Coronavirus Is Surging Across The US So Mike Pence Held A Useless Briefing

With coronavirus cases surging nationwide, experts fear another 150,000 Americans will die from COVID-19 within the next three months.

The White House Coronavirus Task Force presented its first briefing in months on Thursday, just as the US faces an unprecedented surge of cases in the final months of the Trump administration.

Headed by Vice President Mike Pence, members of the task force presented the current dire outlook, with the US passing more than 11 million cases on Sunday. They offered reassurances about coming vaccines and mixed messages of calling for people to wear masks and stay 6 feet apart, without endorsing the CDC's "strong" recommendation earlier in the day not to travel over the holidays. The briefing adjourned without taking questions from reporters.

"We've continued to be on the same mission we've been on throughout the course of this year and that is to save American lives," said Pence to begin the show, held in the White House press briefing room. "Let me say personally not a day has gone by that I haven't thought personally about families that have lost loved ones, and I want to assure each of you that you will always be in our hearts and you will remain in our prayers."

More than 250,000 Americans have now died of COVID-19 since February. A surge of cases is now killing more than 1,100 people a day nationwide, a figure expected to double within the next month. Projections suggest that 150,000 more people will die from the beginning of November through the end of Trump's term in January.

Task force members such as Deborah Birx, who outlined the steep trajectory of current cases increases exceeding past surges, Anthony Fauci, and CDC chief Robert Redfield implored people to wear masks, stay 6 feet apart, and avoid gatherings to blunt the increase in cases. However, they also hewed to Trump administration favorites, underlining they wanted to avoid lockdowns of business and calling for schools to remain open, even amid the surge in cases that have discouraged older teachers and staff from such moves in school districts nationwide.

"I understand that parents and teachers may feel great anxiety," said Elinore McCance-Katz, head of the Substance Abuse and Mental Health Services Administration, who called for reopening schools to forestall child abuse and provide services to millions of children with serious emotional disturbances who receive counseling from school systems. She did not suggest that the White House back funding, however, to provide those services directly to children outside of school during the pandemic.

Recent news of extraordinarily efficacious vaccine candidates, one from Pfizer that appears 95% effective and one from Moderna that appears 94.5% effective in blocking COVID-19, was also discussed by several presenters, who asked the American people to redouble their efforts to wear masks and avoid gatherings until they arrived.

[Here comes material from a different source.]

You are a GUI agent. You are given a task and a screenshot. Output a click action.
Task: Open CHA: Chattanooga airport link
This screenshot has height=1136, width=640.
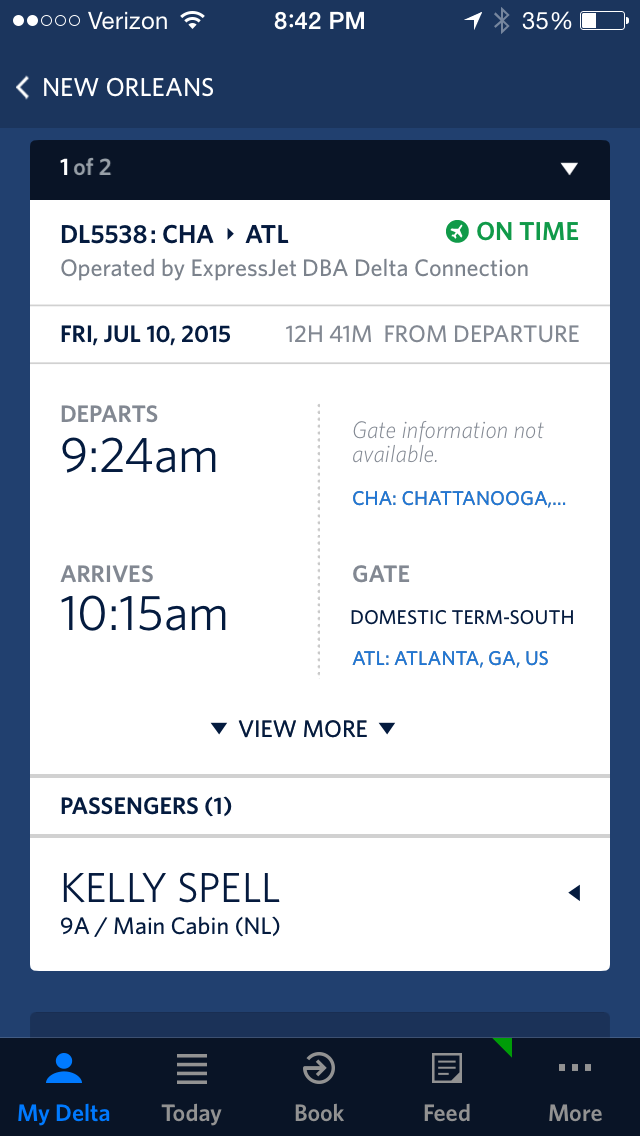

"If you're fighting a battle and the cavalry's on the way, you don't stop shooting, you keep going until the cavalry gets here," Fauci said. "You might even want to continue fighting."

Much went unaddressed during the briefing, perhaps due to the lack of questions.

Pence and members of Operation Warp Speed, the $10 billion public–private partnership to provide COVID-19 vaccines and treatments, touted the delivery plans once those vaccines receive FDA authorization, expected sometime next month. Millions of Americans would receive shots within two days of that authorization, Pence said.

Unmentioned was that most Americans won't get those shots until the spring or summer, as the CDC estimates it will take six weeks to ramp up vaccine distribution and most of the early month's shots will go to healthcare personnel and people most vulnerable to COVID-19 in a nation of 320 million people.

One familiar figure absent from the task force briefing was President Donald Trump, mentioned only by Pence and HHS chief Alex Azar during the event. Also absent was any mention of the transition to the Biden administration in January.

UPDATE

This story has been updated to include more details about the projected number of COVID-19 deaths through January.